:: Study text ::

Using computerized verifiable formal languages like Lean 4 to prove mathematical theorems has a significant impact on mathematical formalization. Lean 4 offers prominent potential for advancing mathematical reasoning. However, existing efforts are limited to mathematical formalization languages in substantial online corpora and are dedicated to keeping pace with rapidly evolving languages. To bridge the gap between the traditional and computerized proof, my approach to formalizing theorem proving involves generating formal steps and complete proofs using Large Language Models (LLMs) based on Natural Language (NL) proofs. The method is to introduce the basic structure and tactics in general, determine how AI can assist the mathematical formalization process to improve its performance, and give examples of solving problems in Lean 4 comparing to NL, mainly in IMO, and a sample theorem proving in abstract algebra.

:::
:: Source information ::

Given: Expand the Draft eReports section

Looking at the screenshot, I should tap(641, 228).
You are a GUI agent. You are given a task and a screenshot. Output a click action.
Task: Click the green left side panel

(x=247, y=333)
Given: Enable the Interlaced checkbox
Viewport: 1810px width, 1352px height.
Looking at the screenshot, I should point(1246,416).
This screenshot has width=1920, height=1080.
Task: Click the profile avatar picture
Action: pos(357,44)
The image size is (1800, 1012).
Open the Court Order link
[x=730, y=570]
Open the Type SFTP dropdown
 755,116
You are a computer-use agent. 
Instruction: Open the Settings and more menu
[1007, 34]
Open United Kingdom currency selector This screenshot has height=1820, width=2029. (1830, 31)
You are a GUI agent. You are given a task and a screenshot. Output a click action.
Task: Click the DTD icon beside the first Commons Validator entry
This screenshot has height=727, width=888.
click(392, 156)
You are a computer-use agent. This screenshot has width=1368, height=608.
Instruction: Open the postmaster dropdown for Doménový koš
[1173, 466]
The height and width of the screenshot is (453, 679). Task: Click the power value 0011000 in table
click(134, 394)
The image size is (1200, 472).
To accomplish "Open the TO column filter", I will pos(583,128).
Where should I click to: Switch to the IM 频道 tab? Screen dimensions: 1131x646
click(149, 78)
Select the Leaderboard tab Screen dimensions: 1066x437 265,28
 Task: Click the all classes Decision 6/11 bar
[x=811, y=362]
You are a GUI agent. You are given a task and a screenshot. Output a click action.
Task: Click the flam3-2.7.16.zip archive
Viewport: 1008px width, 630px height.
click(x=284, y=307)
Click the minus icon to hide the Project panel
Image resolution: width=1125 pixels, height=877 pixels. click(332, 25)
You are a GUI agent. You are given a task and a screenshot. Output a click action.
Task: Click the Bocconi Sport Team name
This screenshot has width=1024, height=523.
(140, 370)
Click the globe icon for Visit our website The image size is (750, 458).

:::

**Exercise details**:
Please answer these questions about the text on Lean 4, marking each answer (a), (b) or (c).
(a) What does the author's approach use to generate formal steps and complete proofs?
(b) The examples of solving problems in Lean 4 come mainly from what?
(c) In which area of mathematics is the sample theorem proving?
These lines are separate material with no connection to the text on Lean 4.

**Response box**:
(a) Large Language Models (LLMs) based on Natural Language (NL) proofs
(b) IMO
(c) Abstract algebra